=== SELECTED EXCERPT ===
--- START ---
Turn off the news. Limit yourself to a pre-edited internet page each morning on Facebook, Google+ or one of the other social networks. I can hear my parents in the back of my mind saying I'm choosing to live my life with my head buried in the sand. Maybe it is the equivalent of putting my fingers in my ears and saying "I can't hear you," but at the same time, my life is undeniably more peaceful and happy since I made the decision.
My parents and many other people like them, leave their TV's running near 24/7 on CNN or Fox News. The information age has tricked them into believing we have to be custodians of every bad bit of news that happens. It's like we believe that we are causing the things to happen by not being vigilant enough in our awareness.
On August 24, 2014, there was an earthquake in South Napa where I live. Within days, my Facebook feed was flooded with, not only pictures and videos of earthquake damage, but nearly dozens of predictions about California's next big quake. I seemed to have friends who were reading each and every prediction. Consider this. When that earthquake happened at 3:20am, no news service warned you minutes before it. You were either prepared or you weren't.
--- END ---
=== DATA BLOCK ===
--- START ---
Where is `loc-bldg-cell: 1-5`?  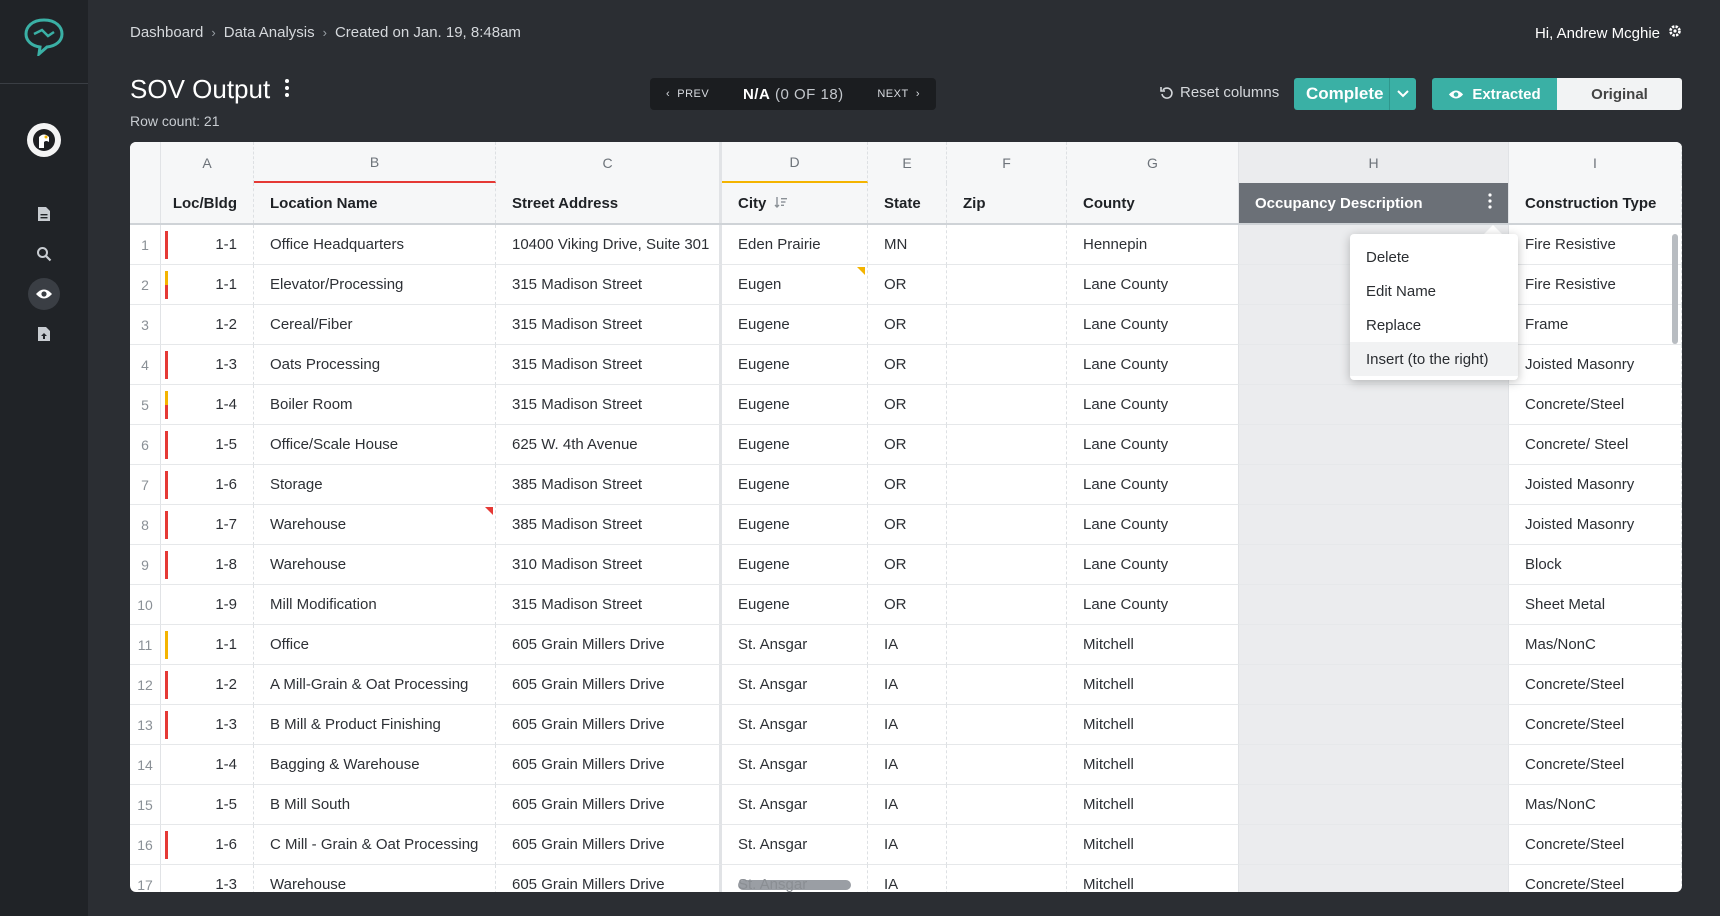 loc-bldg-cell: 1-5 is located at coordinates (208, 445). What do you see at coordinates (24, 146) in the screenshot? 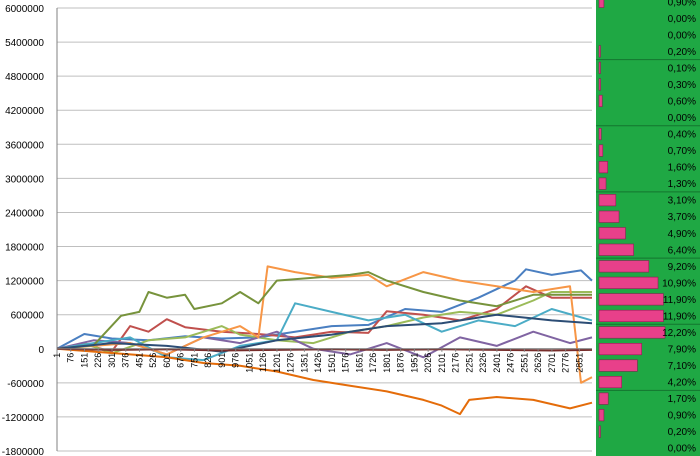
--- END ---
=== WORK ORDER ===
Please carry on the piece about turning off the news, starting right after its last sentence.

=== RESPONSE BELOW ===
5. Keep monuments to your successes, not your disappointments. Seed your environment with items that make you smile or gasp in awe at their beauty. I have been a digital photographer for nearly ten years. I almost never print any of my photographs anymore. I look at them on a tablet or computer. Every time I looked through my printed photographs, I would find ten or more that reminded me of the time I tried to become a stock photographer. I sent the required number of slides, consisting of photographs I had already created. Labors of love. I received word back that they were interested. After my second slide submission, photographs shot all with an eye to becoming a "stock photographer," I received a "no longer interested." Every time I look at some of those latter photographs, I think those are the shots that didn't cut it. If my conscious mind is noting each photographic disappointment, I can imagine the nasty things my subconscious mind is interjecting.
A metal trunk I purchased years ago was hidden behind my sofa. It was buried under two blankets and six pillows. When I finally dragged it out of its hiding place, I remembered how beautiful it was. I remembered how excited I had been when I bought it. I believe in the Law of Attraction. I've learned that, when I'm focused on being positive, my life is more positive and happy. If I weed out all of the extraneous extra items in my life and focus on only the things that bring me joy, inspire me or that I find beautiful, I think I will have given myself the largest affirmation I can.